### Brief
Rewrite the stretch from the line containing "You are a computer-use agent. Image" through the last of the lines below, putting "Display size" wherever "Screen dimensions" appears and changing nothing else.

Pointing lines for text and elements
·····

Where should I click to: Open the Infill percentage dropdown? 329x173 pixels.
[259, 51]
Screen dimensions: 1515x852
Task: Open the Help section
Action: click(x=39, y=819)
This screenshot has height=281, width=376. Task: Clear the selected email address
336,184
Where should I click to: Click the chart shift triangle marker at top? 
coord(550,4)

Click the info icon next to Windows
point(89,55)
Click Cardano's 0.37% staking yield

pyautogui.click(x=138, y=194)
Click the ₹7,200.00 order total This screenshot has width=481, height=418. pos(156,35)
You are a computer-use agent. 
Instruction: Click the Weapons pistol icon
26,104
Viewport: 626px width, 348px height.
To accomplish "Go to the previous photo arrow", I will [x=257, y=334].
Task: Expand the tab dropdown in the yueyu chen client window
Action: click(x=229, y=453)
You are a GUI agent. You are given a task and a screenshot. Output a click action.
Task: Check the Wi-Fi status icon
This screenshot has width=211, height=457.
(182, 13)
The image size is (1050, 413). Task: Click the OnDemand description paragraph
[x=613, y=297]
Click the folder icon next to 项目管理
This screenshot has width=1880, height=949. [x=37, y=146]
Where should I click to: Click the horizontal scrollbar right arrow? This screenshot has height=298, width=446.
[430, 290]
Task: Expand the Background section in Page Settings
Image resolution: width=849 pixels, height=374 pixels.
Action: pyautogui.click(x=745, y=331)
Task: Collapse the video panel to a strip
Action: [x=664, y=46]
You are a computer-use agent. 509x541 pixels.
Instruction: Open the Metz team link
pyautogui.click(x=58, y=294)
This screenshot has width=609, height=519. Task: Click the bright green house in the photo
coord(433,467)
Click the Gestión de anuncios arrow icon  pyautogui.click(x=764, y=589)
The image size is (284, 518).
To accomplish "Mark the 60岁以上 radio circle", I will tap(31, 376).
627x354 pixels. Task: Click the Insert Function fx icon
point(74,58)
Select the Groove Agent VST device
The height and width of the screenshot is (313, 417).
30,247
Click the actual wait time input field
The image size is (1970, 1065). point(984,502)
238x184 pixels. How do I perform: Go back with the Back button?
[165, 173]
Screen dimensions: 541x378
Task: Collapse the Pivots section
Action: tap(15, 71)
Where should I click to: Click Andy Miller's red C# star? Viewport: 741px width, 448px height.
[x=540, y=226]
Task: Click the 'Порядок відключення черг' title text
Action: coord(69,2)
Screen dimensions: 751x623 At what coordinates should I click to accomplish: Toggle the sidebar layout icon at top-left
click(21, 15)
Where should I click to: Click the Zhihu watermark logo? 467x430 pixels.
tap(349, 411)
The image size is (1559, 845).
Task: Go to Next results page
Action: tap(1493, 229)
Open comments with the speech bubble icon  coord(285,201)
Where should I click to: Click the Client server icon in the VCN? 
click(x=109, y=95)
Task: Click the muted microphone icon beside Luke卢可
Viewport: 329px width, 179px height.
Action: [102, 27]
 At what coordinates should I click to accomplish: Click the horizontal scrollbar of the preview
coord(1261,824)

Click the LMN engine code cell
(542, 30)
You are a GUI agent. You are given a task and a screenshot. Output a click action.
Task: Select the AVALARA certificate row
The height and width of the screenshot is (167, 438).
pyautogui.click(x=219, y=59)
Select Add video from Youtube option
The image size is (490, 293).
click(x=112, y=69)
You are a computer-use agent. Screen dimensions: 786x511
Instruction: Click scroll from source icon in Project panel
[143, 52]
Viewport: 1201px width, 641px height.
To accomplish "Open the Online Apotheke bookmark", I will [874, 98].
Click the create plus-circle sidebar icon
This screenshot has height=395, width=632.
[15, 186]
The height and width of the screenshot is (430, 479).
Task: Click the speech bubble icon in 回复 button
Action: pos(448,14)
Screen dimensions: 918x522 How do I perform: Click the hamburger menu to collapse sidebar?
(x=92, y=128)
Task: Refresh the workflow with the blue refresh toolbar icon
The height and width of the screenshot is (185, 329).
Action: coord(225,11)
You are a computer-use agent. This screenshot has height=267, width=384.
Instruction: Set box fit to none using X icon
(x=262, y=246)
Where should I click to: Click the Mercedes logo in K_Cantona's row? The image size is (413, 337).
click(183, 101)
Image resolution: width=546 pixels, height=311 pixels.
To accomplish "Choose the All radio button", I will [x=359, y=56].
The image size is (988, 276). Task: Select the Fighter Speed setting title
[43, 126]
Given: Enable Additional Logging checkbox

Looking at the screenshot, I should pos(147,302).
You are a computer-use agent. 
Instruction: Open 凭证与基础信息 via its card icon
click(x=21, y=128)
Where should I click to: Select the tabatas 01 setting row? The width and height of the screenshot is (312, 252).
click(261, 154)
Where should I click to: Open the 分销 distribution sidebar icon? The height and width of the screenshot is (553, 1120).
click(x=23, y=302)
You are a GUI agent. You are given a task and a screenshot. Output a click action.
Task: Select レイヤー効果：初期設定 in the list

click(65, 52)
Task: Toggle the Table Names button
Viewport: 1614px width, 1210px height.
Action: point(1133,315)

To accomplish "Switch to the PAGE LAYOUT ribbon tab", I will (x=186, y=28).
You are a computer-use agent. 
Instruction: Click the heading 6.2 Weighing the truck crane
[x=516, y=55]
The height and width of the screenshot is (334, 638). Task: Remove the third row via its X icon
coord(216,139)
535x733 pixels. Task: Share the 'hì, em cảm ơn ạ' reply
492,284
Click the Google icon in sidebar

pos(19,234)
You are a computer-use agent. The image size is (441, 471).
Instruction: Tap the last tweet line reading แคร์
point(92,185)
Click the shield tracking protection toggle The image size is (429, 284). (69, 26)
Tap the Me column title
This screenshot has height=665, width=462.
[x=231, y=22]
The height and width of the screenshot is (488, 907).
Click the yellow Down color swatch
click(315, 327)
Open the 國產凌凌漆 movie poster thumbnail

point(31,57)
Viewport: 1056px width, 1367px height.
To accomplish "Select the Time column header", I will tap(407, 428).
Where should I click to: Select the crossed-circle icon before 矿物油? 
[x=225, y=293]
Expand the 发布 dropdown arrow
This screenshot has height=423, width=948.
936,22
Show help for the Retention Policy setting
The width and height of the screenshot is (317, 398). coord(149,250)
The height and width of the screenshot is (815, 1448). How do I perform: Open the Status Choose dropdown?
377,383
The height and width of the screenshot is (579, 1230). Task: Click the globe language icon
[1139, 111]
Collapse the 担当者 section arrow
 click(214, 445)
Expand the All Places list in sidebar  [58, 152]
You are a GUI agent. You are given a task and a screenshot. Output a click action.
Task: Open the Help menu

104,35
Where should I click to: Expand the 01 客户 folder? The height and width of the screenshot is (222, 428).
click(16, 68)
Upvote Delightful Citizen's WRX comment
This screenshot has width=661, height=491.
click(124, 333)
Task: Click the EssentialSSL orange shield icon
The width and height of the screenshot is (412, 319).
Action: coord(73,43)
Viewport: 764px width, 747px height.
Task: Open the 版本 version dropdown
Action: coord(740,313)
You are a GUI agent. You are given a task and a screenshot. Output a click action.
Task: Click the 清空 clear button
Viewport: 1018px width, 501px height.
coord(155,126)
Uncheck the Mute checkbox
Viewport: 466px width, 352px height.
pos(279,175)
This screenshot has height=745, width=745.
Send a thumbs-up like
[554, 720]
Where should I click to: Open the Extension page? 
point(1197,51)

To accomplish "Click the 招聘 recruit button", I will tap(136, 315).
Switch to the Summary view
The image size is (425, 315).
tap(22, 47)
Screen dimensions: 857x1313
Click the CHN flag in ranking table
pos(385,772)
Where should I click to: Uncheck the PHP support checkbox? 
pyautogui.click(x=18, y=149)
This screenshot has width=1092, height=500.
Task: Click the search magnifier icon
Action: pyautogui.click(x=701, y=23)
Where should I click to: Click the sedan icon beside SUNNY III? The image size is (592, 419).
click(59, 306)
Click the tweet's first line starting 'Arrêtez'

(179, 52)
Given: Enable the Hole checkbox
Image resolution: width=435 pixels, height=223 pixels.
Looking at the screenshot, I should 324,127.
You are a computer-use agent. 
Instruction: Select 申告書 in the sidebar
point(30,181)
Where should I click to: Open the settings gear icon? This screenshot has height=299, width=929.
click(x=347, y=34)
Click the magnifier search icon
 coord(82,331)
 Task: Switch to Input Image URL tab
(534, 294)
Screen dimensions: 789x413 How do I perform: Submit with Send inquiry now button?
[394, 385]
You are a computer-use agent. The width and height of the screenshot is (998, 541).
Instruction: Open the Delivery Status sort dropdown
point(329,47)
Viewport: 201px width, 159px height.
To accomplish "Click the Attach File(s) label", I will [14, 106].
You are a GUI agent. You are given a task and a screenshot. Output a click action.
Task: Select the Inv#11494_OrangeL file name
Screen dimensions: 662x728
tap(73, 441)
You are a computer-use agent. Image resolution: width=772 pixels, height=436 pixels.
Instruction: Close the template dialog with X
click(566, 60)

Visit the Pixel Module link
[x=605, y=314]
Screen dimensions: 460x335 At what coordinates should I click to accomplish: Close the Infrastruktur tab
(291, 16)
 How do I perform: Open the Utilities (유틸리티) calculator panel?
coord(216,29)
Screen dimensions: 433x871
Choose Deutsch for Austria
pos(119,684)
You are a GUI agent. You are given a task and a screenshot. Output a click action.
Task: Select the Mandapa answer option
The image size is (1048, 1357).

·····

### Task solution
You are a computer-use agent. Image resolution: width=772 pixels, height=436 pixels.
Instruction: Close the template dialog with X
click(566, 60)

Visit the Pixel Module link
[x=605, y=314]
Display size: 460x335 At what coordinates should I click to accomplish: Close the Infrastruktur tab
(291, 16)
 How do I perform: Open the Utilities (유틸리티) calculator panel?
coord(216,29)
Display size: 433x871
Choose Deutsch for Austria
pos(119,684)
You are a GUI agent. You are given a task and a screenshot. Output a click action.
Task: Select the Mandapa answer option
The image size is (1048, 1357).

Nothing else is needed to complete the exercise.